Date of Award

Spring 5-6-2019

Degree Type

Dissertation

Degree Name

Doctor of Philosophy (PhD)

Department

Sociology

First Advisor

Wendy Simonds

Second Advisor

Mindy Stombler

Third Advisor

Dawn Baunach

Abstract

As medicine, technology, science, and industry coalesce into a hybridized biomedical market, individuals are increasing treated as customers who must pursue health by consuming products and services. It is within this context that clients of donor sperm make their donor selections. Although they make their selections as individual consumers, they are subject to powerful marketing and corporate-sponsored knowledges that promote very specific notions of health, family planning, and the ideal child. Clients of donor sperm, like most aspiring parents, want their children to be happy, healthy, and successful.

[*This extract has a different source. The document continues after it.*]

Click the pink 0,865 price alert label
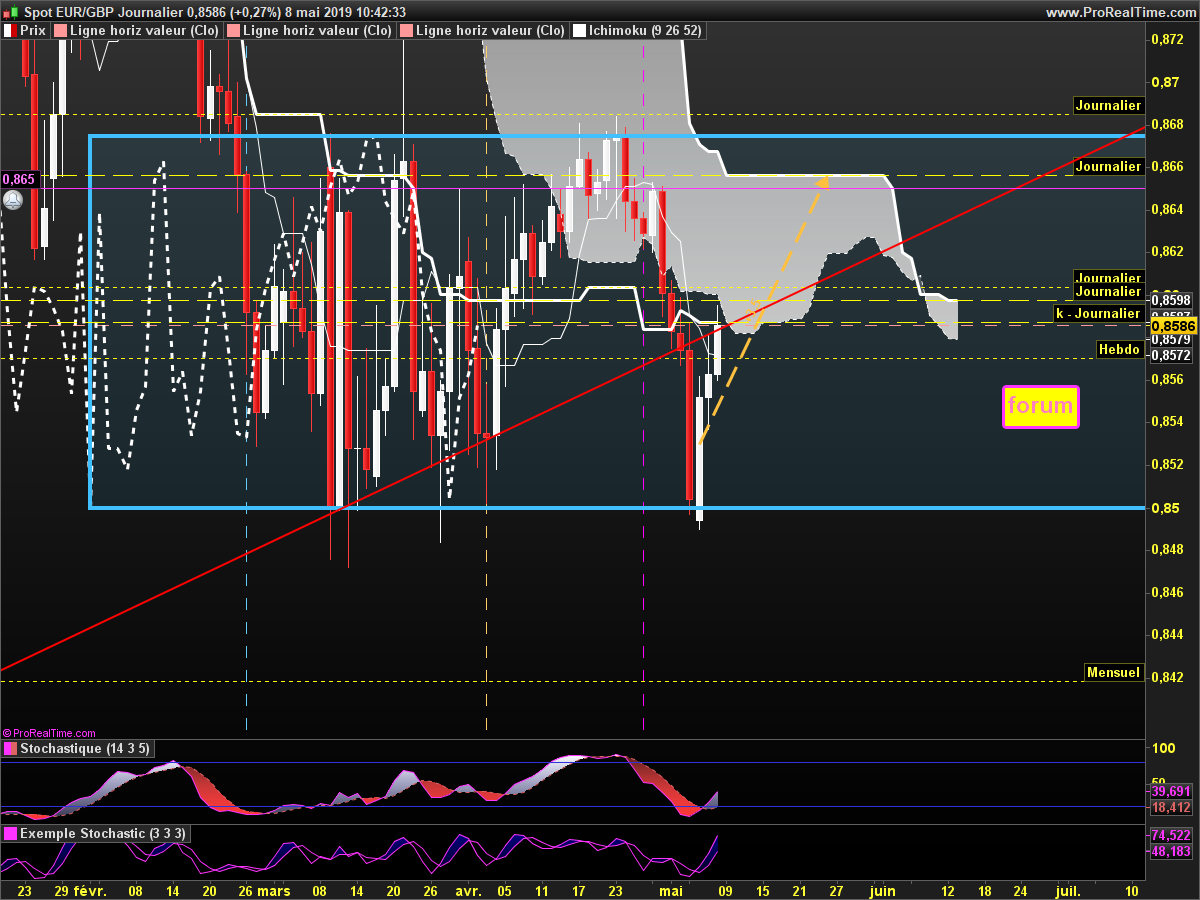The height and width of the screenshot is (900, 1200). (18, 179)
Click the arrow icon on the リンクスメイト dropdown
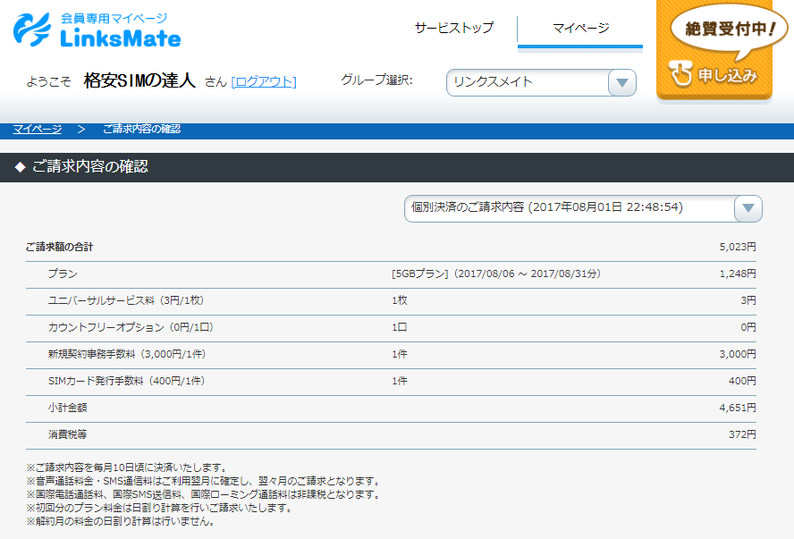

Given the unique options that are available via the sperm donor market, they select characteristics and traits that will benefit their child in a society that is built upon complex intersecting systems of oppression. In this way, clients of donor sperm attempt to pass on privileges to their children and families, often ensuring that they themselves will maintain their advantaged positions in society. The contemporary sperm banking industry serves as a platform wherein individuals and families attempt to obtain these privileges through the power of purchase. They do so consistently and predictably—adhering to dominant ideologies regarding what people and what bodies are worthy of reproduction. In purchasing a donor, they select traits of power and privilege—constructing families that embody hegemonic values regarding race, health, ability, intellect, success, and family formation.